[Task statement]: An exact copy of the records is needed; please leave the images out.

[Saved entries]:
________________________________________

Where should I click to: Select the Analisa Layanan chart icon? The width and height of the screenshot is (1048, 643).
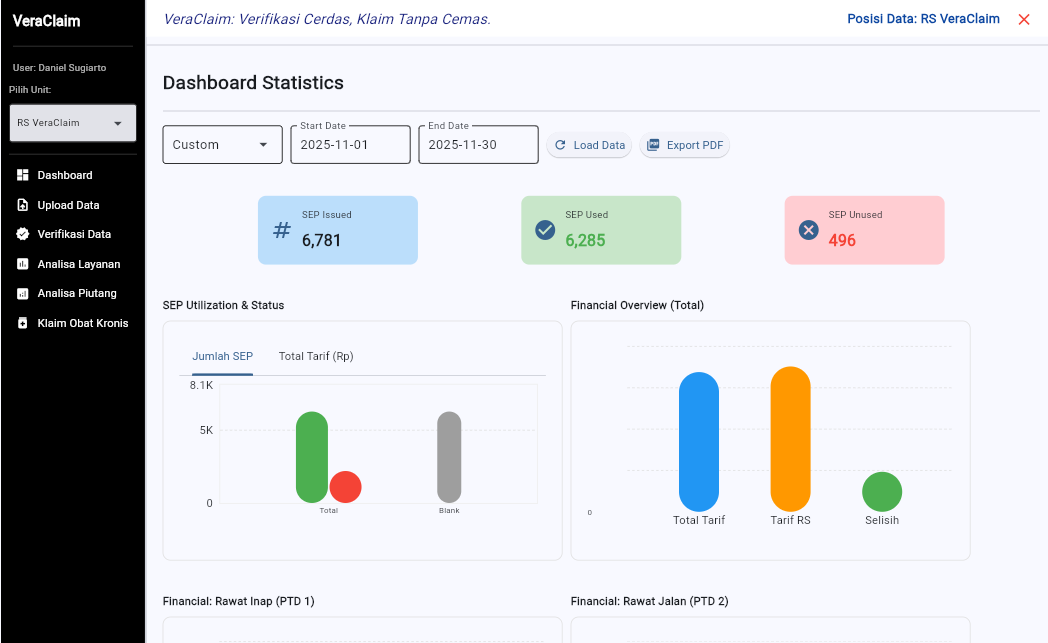pyautogui.click(x=22, y=263)
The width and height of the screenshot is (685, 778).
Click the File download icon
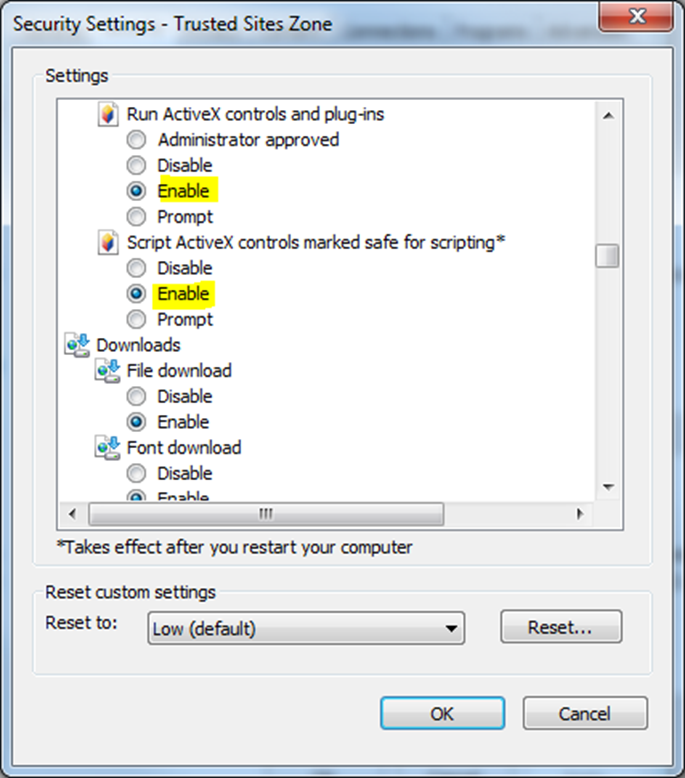(107, 371)
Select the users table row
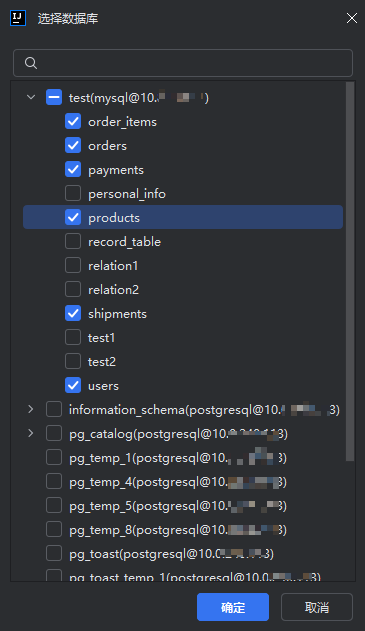365x631 pixels. 183,386
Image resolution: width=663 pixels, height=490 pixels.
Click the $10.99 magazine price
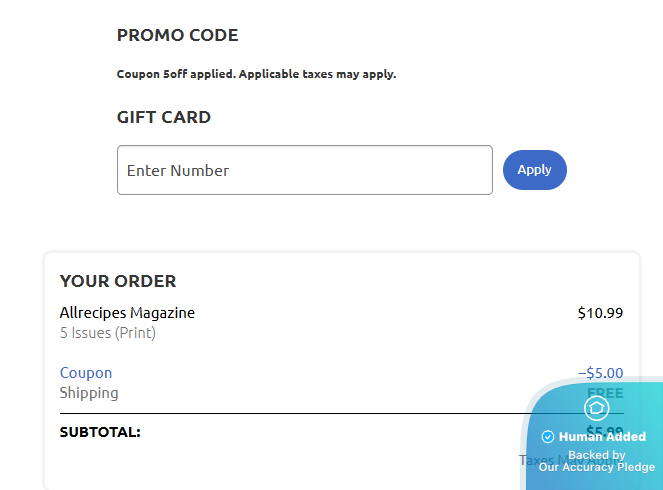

________________________________________

[Result of the exercise]:
Where should I click to: Select the Analisa Layanan chart icon? The width and height of the screenshot is (1048, 643).
pyautogui.click(x=22, y=263)
The width and height of the screenshot is (685, 778).
Click the File download icon
(107, 371)
Select the users table row
365x631 pixels. 183,386
Image resolution: width=663 pixels, height=490 pixels.
Click the $10.99 magazine price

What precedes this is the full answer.